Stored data
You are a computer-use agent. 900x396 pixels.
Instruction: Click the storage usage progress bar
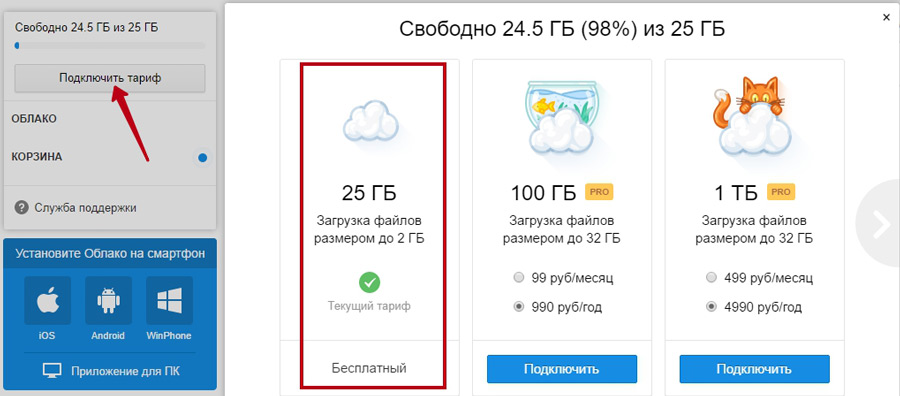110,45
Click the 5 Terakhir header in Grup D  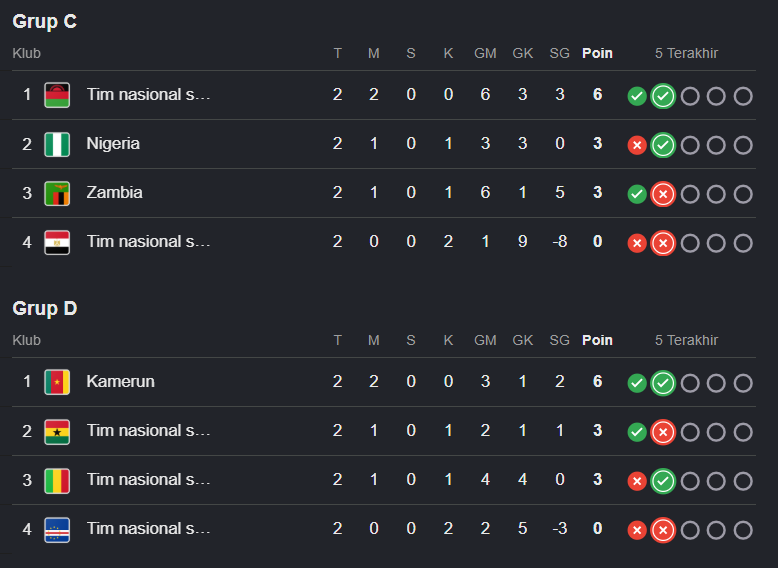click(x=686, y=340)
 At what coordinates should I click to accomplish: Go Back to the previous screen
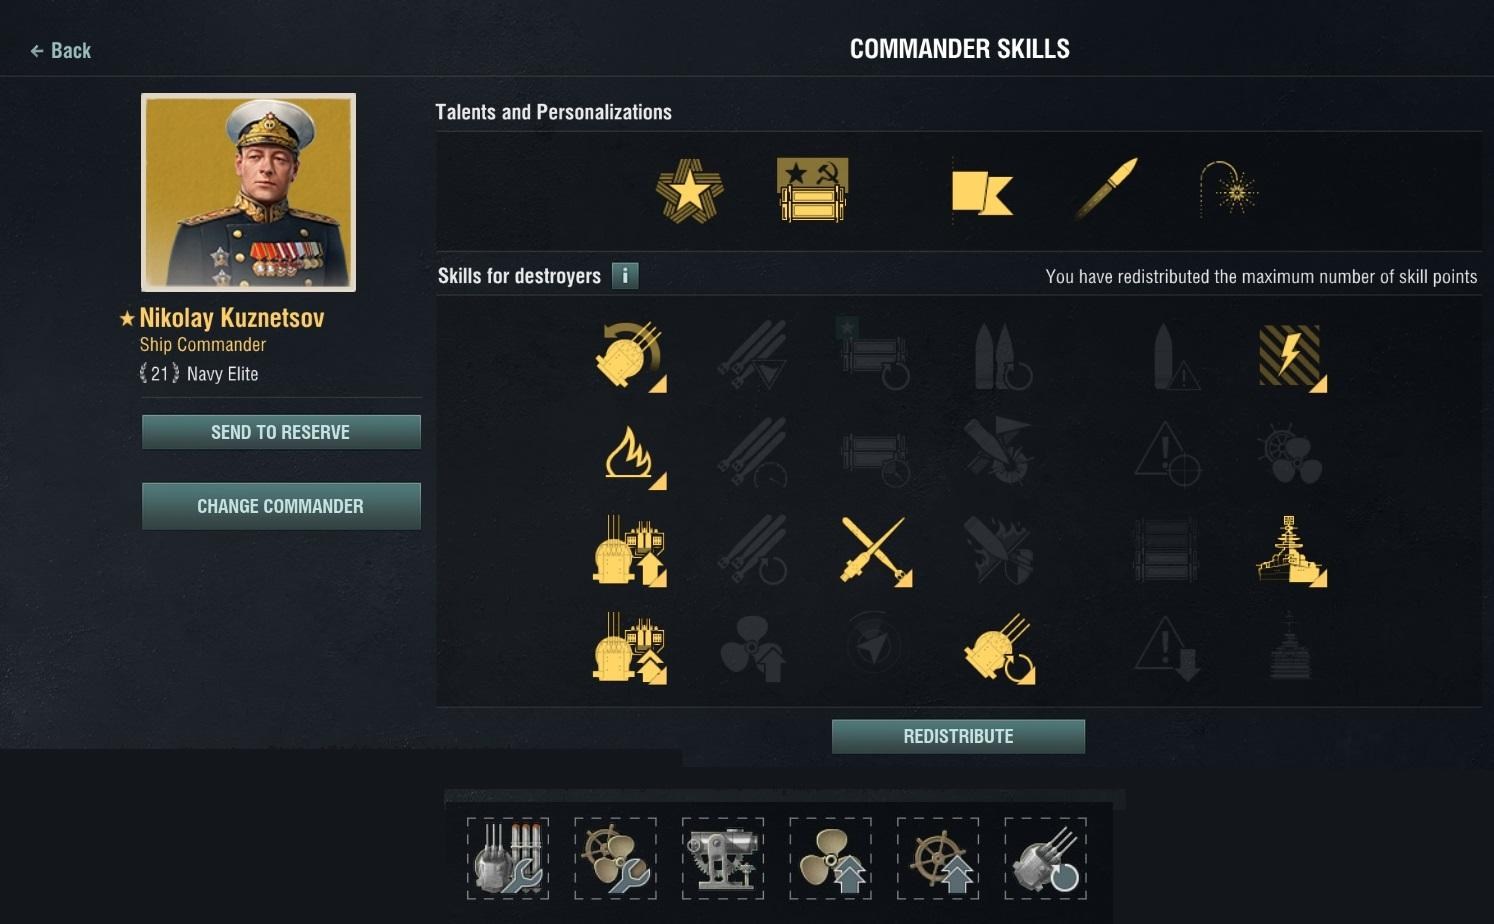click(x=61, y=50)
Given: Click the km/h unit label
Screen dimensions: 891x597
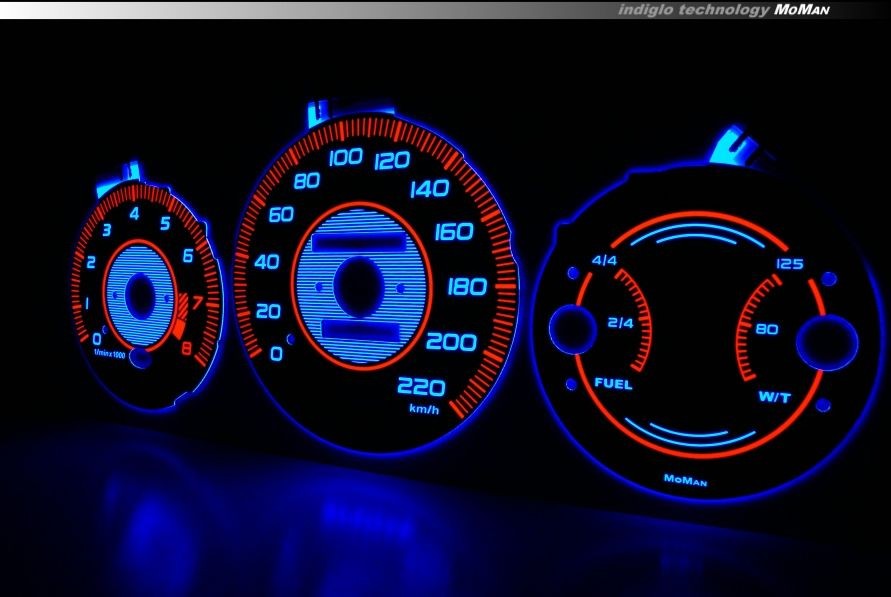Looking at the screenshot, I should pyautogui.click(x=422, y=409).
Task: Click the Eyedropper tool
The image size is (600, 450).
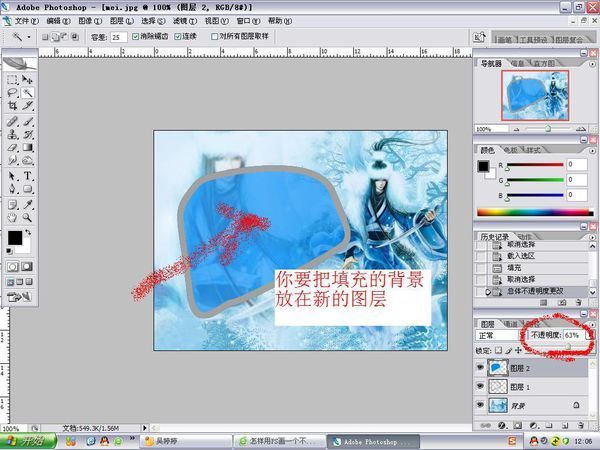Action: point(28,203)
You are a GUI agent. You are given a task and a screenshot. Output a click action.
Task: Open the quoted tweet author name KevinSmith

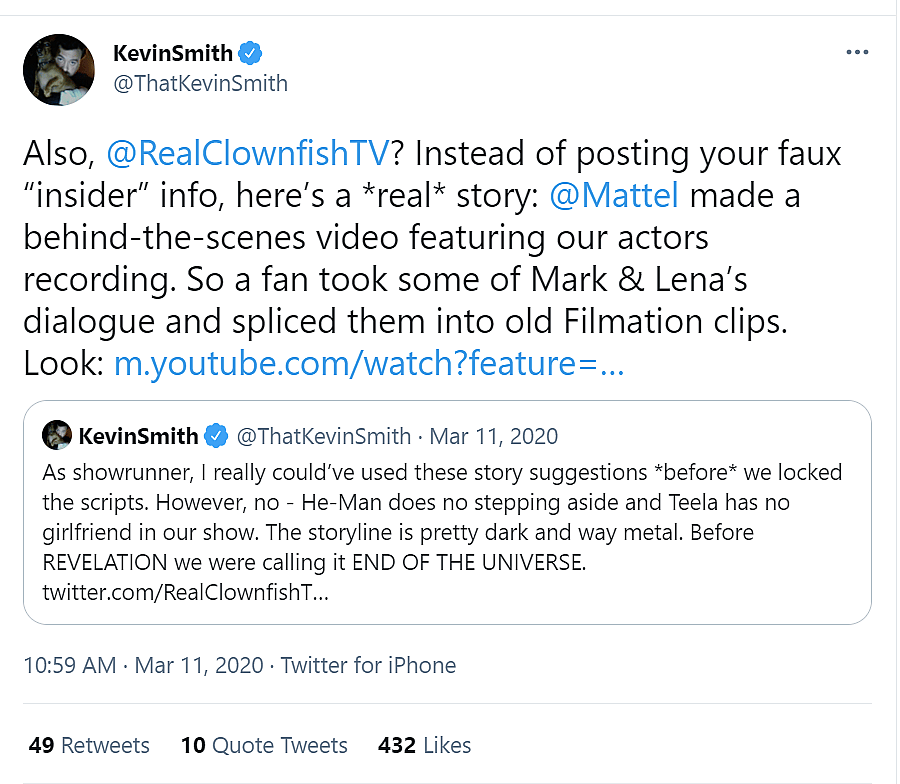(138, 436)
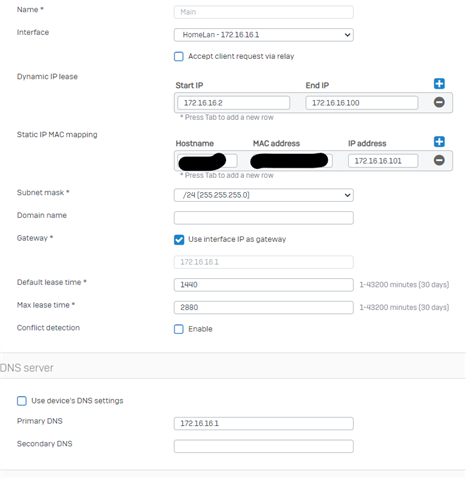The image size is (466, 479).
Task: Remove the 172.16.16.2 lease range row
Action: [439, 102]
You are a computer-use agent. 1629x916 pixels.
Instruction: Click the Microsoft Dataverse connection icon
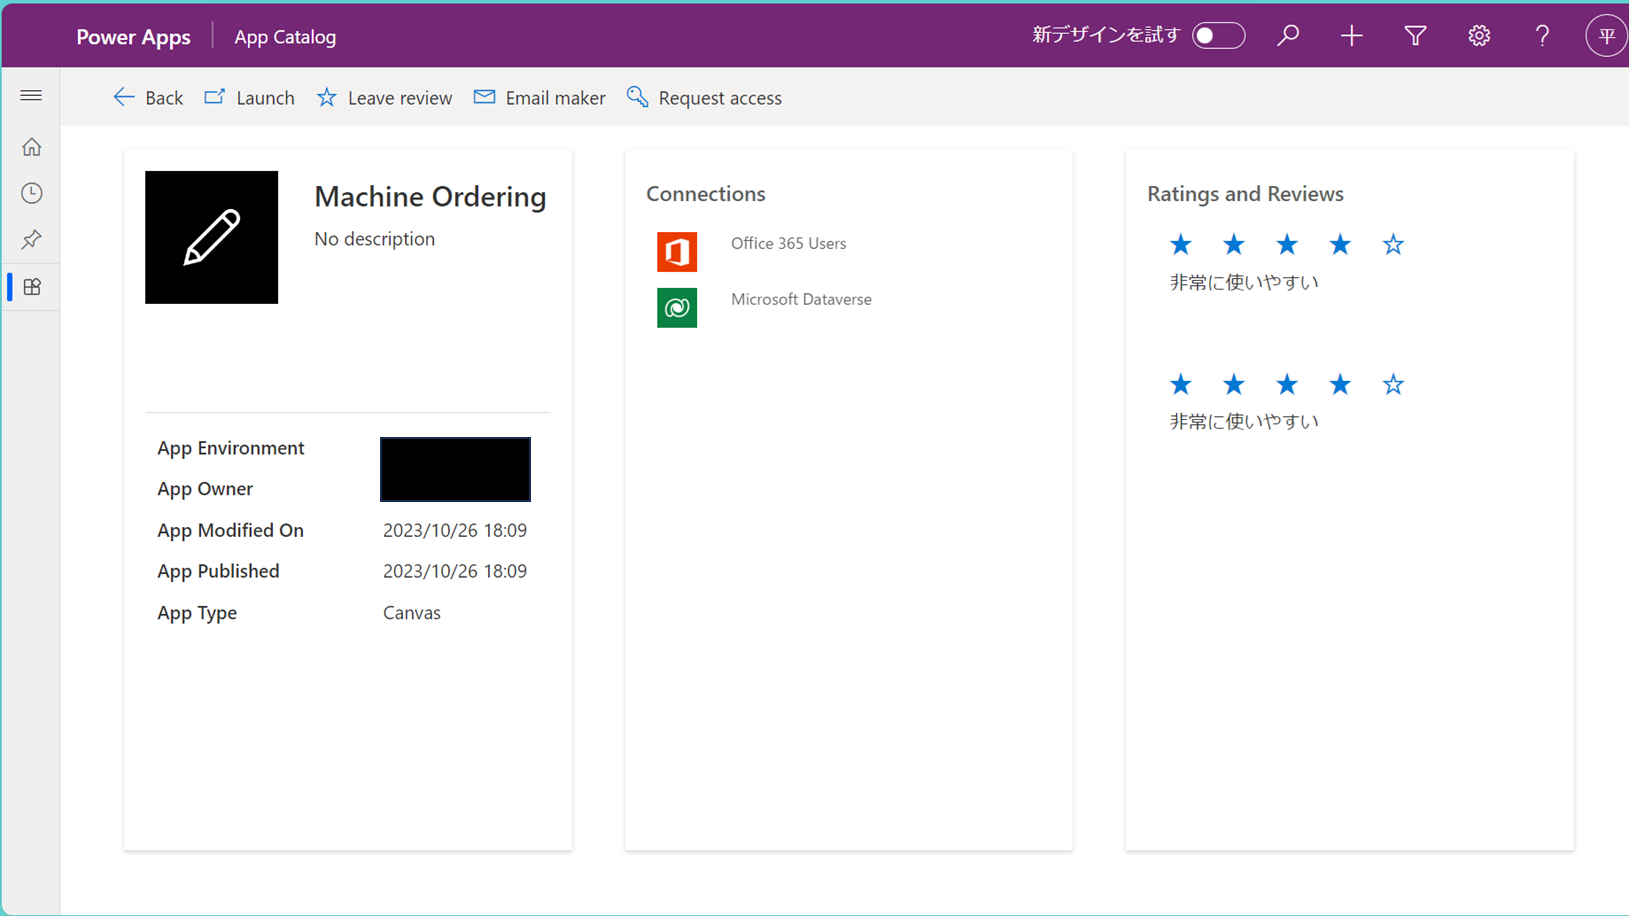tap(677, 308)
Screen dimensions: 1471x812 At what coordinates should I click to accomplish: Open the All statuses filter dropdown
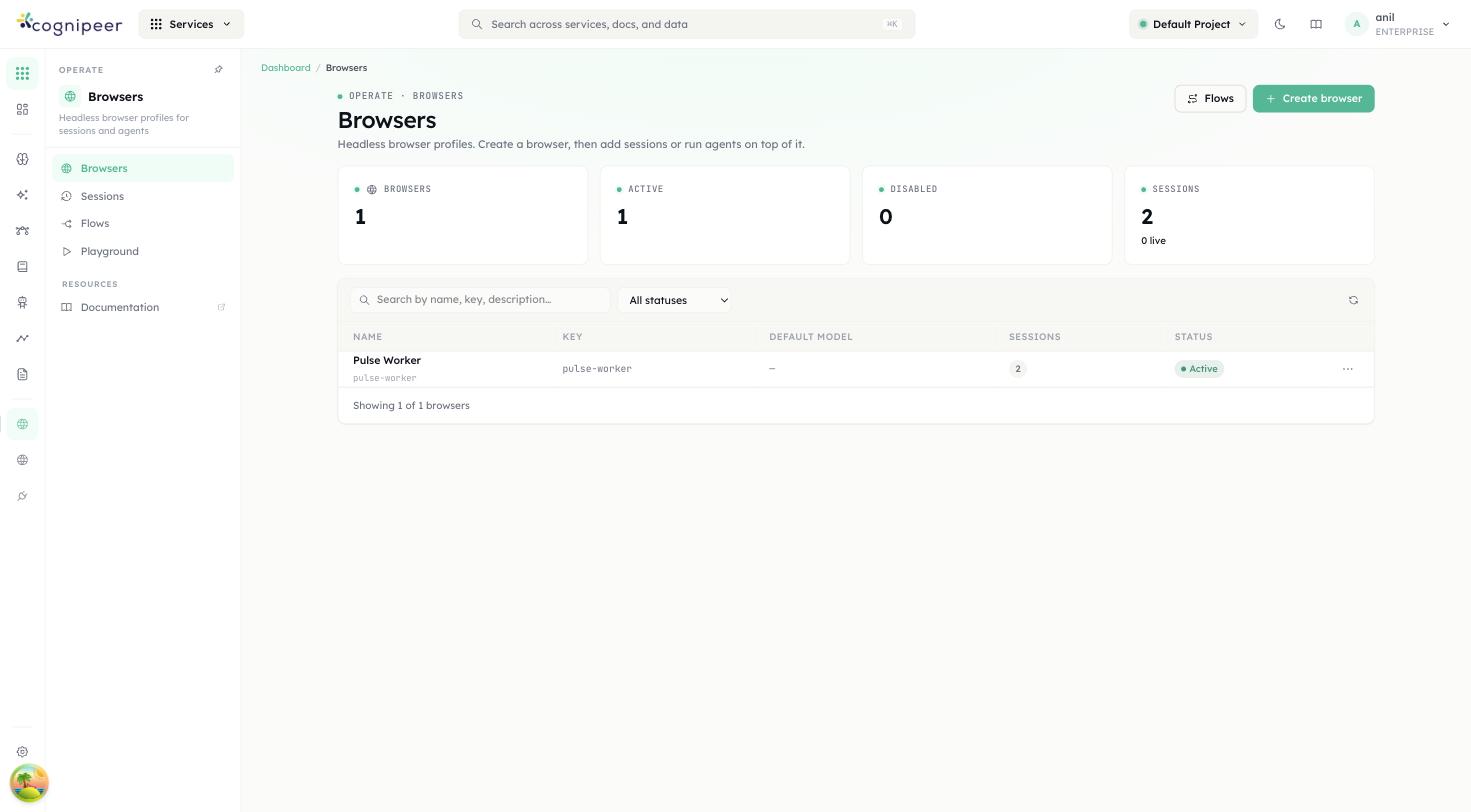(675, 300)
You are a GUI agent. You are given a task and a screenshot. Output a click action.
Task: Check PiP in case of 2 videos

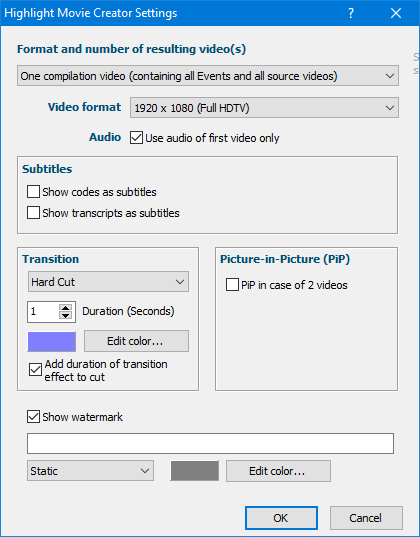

### INSTRUCTIONS TO FOLLOW:
Retype, word for word, the line containing "Screen dimensions: 1471x812" and each line after it through the end of the data, leaving any picture out.

### SOLUTION:
Screen dimensions: 1471x812 At what coordinates should I click to accomplish: Open the All statuses filter dropdown
(675, 300)
You are a GUI agent. You are given a task and a screenshot. Output a click action.
Task: Check PiP in case of 2 videos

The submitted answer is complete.